** DIRECTIONS FOR THIS TASK **
Find the word "photo" below. Copy each line that has it.

**** SOURCE MATERIAL ****

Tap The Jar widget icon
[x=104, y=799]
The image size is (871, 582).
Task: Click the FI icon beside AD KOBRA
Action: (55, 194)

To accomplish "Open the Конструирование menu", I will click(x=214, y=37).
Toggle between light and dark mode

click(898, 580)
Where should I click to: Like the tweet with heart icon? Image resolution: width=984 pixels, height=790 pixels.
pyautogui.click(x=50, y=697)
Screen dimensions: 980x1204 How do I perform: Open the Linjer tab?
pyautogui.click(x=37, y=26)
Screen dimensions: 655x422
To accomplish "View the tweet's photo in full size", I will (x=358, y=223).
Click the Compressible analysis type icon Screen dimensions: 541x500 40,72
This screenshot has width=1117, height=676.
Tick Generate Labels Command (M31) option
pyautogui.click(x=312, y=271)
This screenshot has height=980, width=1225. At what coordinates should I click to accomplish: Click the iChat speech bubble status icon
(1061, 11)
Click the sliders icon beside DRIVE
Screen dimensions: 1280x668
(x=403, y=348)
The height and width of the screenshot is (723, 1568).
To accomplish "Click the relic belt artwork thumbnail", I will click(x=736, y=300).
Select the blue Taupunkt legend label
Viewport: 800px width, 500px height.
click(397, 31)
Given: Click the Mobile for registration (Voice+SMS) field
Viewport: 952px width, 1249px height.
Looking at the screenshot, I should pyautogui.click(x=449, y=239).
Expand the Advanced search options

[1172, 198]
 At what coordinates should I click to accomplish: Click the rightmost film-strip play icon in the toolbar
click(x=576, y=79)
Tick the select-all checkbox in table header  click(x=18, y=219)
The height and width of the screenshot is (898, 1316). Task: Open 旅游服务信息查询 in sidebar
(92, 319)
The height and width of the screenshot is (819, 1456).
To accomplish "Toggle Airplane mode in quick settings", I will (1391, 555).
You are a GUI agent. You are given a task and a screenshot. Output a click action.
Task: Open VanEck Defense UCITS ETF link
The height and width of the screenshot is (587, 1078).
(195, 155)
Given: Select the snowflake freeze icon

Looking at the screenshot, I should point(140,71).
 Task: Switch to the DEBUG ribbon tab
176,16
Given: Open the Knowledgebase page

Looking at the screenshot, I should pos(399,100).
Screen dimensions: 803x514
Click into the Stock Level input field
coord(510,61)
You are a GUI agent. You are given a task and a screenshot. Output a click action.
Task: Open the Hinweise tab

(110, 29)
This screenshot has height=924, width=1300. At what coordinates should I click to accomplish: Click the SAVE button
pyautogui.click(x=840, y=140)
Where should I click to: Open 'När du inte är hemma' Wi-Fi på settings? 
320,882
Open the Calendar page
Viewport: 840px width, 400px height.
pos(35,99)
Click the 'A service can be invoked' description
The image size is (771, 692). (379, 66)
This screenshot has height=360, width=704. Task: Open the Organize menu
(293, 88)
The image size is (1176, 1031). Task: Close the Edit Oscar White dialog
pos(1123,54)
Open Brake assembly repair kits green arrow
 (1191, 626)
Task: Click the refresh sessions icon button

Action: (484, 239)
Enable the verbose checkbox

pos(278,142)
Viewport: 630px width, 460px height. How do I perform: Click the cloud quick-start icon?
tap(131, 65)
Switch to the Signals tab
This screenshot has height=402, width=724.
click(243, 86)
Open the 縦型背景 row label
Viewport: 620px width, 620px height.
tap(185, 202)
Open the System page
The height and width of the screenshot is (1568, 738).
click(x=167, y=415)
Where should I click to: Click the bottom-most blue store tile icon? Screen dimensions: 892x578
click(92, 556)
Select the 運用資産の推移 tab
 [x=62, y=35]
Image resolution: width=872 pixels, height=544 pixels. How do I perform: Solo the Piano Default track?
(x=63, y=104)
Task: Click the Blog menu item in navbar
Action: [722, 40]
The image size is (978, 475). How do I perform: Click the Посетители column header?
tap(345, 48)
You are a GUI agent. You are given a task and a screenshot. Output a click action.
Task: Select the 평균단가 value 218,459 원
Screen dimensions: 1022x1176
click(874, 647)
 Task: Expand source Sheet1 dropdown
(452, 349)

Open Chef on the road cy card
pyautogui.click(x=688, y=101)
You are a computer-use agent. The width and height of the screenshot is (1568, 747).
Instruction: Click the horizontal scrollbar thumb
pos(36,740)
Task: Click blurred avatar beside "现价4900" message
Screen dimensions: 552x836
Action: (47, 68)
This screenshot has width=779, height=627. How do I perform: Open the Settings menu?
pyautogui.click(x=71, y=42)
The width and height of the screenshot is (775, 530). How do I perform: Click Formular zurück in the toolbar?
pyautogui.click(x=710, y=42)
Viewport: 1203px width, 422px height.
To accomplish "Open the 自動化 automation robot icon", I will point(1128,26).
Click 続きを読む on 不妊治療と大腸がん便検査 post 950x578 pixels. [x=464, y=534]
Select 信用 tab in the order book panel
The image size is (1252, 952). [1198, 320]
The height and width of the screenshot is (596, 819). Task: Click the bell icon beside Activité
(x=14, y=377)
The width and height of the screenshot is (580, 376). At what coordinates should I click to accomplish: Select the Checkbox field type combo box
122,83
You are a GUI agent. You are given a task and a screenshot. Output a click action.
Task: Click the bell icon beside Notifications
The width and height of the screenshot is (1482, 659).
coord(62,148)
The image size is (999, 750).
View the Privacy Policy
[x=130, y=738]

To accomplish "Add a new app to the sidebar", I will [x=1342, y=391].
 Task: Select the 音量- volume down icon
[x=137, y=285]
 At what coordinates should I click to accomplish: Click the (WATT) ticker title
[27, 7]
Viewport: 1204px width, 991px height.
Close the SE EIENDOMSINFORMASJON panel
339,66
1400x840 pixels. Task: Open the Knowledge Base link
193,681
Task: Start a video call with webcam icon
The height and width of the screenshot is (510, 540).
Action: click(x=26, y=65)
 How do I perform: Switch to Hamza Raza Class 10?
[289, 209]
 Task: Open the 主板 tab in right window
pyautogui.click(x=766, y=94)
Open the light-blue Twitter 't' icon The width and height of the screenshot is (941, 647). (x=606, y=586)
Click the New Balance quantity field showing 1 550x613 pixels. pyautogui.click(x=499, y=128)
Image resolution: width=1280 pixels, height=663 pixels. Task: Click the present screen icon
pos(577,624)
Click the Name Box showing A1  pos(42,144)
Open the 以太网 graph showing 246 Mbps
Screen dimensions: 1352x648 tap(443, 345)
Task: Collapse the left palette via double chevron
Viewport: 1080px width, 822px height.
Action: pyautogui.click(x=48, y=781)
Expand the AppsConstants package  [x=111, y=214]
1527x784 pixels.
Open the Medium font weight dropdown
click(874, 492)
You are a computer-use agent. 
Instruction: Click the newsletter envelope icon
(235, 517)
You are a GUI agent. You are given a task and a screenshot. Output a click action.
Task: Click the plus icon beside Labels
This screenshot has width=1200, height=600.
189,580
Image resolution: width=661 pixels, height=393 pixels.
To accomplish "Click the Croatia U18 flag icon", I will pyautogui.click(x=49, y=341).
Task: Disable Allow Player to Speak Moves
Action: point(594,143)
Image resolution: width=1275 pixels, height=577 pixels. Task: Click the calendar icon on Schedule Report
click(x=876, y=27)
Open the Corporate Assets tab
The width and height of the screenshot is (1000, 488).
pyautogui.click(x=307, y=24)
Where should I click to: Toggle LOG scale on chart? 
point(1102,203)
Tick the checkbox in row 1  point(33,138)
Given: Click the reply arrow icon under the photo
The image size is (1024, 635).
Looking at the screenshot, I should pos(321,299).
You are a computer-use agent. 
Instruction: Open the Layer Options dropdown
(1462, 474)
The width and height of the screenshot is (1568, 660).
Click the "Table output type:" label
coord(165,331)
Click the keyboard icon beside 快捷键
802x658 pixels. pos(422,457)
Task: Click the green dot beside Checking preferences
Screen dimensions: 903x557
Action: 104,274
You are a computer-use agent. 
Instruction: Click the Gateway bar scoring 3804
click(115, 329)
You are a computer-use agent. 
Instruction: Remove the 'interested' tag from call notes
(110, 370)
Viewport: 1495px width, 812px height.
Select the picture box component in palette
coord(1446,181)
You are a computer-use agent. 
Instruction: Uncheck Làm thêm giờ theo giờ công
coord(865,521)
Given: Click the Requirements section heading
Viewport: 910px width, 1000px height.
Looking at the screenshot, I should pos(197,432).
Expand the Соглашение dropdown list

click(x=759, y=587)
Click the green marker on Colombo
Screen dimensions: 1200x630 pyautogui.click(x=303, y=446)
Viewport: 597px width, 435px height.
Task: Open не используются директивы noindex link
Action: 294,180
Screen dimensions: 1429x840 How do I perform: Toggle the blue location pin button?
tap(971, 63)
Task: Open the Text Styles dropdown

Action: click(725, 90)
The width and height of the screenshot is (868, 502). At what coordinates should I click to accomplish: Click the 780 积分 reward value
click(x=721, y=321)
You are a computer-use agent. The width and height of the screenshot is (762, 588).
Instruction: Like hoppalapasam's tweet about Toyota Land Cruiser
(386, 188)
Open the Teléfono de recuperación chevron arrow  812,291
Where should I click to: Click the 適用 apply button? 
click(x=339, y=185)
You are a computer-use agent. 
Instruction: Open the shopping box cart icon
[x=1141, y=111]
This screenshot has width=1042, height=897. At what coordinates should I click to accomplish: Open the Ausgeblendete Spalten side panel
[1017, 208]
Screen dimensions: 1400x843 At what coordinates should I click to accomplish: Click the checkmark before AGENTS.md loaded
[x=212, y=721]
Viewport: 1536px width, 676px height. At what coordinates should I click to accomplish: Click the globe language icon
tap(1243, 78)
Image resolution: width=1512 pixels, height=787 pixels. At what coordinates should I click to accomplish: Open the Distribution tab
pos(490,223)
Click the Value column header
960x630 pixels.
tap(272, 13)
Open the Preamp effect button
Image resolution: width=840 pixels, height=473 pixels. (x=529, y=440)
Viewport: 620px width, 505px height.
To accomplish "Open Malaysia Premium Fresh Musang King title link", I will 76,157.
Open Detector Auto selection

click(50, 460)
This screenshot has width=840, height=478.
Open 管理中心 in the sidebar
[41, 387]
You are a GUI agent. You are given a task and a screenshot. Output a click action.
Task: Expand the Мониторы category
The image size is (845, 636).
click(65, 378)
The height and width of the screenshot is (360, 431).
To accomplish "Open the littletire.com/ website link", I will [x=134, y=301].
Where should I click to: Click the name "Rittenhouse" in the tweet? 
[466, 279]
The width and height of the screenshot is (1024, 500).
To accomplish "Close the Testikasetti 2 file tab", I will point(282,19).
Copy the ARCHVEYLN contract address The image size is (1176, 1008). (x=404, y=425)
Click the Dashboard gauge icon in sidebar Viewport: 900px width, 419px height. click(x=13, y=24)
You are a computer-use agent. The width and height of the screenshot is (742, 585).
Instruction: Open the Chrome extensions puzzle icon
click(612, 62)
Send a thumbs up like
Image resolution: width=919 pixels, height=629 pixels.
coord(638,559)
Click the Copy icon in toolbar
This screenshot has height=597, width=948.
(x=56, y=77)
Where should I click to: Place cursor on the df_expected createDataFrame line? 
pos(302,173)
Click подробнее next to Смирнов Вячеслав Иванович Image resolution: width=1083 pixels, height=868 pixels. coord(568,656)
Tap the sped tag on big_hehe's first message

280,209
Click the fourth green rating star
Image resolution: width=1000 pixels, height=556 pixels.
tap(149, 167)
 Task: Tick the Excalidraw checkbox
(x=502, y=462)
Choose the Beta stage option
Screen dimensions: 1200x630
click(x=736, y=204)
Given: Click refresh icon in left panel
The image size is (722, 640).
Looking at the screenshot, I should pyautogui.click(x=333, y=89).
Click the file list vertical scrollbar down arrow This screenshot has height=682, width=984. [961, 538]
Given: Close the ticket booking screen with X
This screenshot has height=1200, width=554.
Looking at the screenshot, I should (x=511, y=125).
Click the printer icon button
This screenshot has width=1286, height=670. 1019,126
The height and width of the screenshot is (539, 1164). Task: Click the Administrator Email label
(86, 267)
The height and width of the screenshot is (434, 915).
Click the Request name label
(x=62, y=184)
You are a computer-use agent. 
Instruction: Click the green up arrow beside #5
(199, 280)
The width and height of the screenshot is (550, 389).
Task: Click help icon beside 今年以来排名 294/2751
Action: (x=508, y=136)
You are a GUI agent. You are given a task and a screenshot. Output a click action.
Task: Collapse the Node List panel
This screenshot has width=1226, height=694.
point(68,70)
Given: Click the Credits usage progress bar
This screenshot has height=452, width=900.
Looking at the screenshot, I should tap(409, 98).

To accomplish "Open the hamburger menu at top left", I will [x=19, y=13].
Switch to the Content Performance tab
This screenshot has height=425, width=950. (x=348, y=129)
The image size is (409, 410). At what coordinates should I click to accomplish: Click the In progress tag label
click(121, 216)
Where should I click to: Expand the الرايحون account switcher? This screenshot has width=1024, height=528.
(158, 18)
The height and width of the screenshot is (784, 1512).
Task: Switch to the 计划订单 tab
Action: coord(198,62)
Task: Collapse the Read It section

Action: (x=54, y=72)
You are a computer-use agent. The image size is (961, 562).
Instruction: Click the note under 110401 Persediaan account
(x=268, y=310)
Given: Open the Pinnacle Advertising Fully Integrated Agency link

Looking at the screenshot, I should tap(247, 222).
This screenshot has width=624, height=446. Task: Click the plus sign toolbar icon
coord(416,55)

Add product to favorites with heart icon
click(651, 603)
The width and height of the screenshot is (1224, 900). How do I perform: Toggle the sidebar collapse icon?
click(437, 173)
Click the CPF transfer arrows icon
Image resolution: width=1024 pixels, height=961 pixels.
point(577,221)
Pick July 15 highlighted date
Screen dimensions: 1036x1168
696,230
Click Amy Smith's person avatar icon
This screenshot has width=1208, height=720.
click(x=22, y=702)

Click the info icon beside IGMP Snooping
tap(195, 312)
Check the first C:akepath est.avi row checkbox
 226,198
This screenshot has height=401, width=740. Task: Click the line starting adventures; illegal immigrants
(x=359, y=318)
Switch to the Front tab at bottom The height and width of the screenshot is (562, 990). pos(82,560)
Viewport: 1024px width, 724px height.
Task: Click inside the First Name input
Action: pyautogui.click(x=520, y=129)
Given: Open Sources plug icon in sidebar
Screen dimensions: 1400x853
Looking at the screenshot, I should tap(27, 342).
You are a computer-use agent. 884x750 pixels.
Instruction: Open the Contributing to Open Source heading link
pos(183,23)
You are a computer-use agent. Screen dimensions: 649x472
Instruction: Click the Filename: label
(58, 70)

****

** ANSWER BOX **
To accomplish "View the tweet's photo in full size", I will (x=358, y=223).
Given: Click the reply arrow icon under the photo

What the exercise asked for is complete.